それはきっと、徐々に慣れてきたからだろう。初めは、頑張って拙すぎる中国語をしゃべったりしながら体当たりで店に入っていったりして、そして半ばではそんな生活に疲れ、そして今、やっと慣れてきて、これからもっと楽しめそうだという時に帰国だからこそ、この度は非常に短く感じられるのだ。もう少しいればもっと台北を感じられる。見るだけじゃなく、もっと感じられるはずなのだ。まだ何度も行く常連の店も作っていない。どこの「牛肉麺」(ニュウロウメン:台湾名物でこれがうまい。値段は500円くらいが相場)が一番うまいのか、どこの「魯肉飯」(ルーロウファン:ものすごく安くてうまい。120円くらい。ただ、量が少ないのでお腹がすく)が一番肉たっぷりなのか、まだつかみきれていない。それに何より、台北の人ともっと交流がしたかった。食堂での会計のやり取り、あとは一度だけ日本語が話せるおっさんと電車の中で話しただけだ。もっといろいろなことを聞きたかったし、もっと聞くべきだった。

私にとって旅をすることは、たぶん成長しようとすることだ。日本ではうまく解放できない、この20年間で「出来上がってしまった自分」をもっと解放し、もっと自由になりたい。だからやってみて、反省し、またやってみて、反省する。
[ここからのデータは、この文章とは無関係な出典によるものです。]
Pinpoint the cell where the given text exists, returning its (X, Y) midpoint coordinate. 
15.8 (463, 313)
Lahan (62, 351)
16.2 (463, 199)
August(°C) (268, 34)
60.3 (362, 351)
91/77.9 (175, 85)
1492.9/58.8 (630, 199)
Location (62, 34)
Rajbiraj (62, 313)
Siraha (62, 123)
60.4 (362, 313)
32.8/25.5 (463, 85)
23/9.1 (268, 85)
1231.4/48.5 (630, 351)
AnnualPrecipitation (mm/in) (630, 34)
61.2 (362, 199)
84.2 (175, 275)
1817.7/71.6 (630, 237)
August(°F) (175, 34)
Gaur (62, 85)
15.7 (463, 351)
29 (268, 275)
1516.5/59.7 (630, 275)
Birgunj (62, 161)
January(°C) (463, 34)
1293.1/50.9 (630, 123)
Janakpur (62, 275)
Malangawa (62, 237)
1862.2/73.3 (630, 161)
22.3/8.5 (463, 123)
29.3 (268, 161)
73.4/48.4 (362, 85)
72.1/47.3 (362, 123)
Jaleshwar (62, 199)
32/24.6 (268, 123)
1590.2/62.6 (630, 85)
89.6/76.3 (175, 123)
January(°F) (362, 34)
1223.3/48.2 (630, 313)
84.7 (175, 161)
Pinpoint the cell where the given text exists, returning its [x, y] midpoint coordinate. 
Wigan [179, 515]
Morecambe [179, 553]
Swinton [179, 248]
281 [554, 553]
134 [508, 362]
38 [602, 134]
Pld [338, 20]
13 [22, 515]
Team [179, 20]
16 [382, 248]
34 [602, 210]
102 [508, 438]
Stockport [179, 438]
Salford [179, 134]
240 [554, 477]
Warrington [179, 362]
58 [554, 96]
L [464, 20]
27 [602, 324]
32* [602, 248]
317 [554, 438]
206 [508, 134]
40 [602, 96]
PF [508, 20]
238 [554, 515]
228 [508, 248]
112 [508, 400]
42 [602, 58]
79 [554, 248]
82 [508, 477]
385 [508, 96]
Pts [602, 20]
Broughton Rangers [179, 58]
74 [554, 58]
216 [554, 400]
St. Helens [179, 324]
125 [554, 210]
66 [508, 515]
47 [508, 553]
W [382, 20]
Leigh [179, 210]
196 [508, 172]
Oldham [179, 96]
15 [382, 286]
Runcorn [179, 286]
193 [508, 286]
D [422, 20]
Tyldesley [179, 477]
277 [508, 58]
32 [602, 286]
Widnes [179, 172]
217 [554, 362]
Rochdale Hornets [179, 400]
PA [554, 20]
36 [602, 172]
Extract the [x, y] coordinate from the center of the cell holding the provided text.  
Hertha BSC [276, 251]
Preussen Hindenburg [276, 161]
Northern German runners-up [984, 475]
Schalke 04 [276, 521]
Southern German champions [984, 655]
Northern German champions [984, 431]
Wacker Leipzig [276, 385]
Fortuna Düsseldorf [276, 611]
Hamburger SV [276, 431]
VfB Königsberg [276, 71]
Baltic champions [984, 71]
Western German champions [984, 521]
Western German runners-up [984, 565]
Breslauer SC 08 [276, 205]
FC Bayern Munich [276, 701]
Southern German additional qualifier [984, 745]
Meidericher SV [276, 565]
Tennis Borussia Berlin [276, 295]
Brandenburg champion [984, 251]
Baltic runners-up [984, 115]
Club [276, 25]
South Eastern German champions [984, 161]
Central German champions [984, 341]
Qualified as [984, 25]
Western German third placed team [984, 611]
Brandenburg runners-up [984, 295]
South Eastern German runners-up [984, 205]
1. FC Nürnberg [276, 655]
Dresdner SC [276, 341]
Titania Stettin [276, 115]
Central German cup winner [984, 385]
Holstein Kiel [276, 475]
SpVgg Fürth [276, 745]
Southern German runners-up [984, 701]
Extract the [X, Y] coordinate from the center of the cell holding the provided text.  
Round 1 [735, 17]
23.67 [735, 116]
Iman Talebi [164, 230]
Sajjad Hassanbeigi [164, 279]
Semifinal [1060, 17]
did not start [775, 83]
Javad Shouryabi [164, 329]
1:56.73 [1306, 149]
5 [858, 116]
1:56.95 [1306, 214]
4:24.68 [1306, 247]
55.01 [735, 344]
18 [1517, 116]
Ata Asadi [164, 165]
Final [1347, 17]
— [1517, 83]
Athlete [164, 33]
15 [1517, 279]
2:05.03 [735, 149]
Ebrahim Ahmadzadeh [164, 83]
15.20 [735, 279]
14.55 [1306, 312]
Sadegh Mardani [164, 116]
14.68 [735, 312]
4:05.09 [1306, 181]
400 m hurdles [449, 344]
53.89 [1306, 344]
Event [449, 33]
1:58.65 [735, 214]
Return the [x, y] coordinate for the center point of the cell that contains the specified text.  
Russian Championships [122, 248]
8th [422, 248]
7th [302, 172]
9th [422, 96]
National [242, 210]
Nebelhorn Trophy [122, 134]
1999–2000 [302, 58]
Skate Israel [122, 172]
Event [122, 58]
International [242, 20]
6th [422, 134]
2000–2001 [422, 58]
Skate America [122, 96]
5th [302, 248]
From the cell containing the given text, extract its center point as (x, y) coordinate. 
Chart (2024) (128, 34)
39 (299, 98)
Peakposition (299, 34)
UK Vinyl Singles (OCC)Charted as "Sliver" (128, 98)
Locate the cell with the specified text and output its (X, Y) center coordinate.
私は基本的に簡単にグイグイいける人ではないので、そんなことの繰り返しである。だからこそ、一週間は短いのだ。せめて二週間あれば、三週間あれば、と思う。なぜなら、街を見るのではなく、感じたいからだ。

だが、そんな消化不良感はありつつも、やはり楽しかった。それも、一週間が短く感じられる一つの要因だろう。どれが一番うまい牛肉麺かわからないくらい、どの店も牛肉麺はうまかった。それだけじゃない。どの店も、(淡水で食べたイカの揚げたやつ以外は)食事が最高にうまかったのだ。もっといろいろ試したかった。もっとここにいたい。そうすればもっといろいろな面白いものにも、うまいものにも出会える。そう思うと、まだいたいという気になるのだ。

私の乗る飛行機は、おそらく、台風と同じ軌道で飛ぶ。だから、実は今到着遅れによる遅延が起きている。だがなにはともあれ、行かなくてはいけない。次の旅に行くには帰らないといけないからだ。

 

そんな短い一週間の台湾滞在記については、また帰国してから徐々に投稿して行こうと思う。だから、(誰も期待なんざしてないかもしれないが)乞うご期待。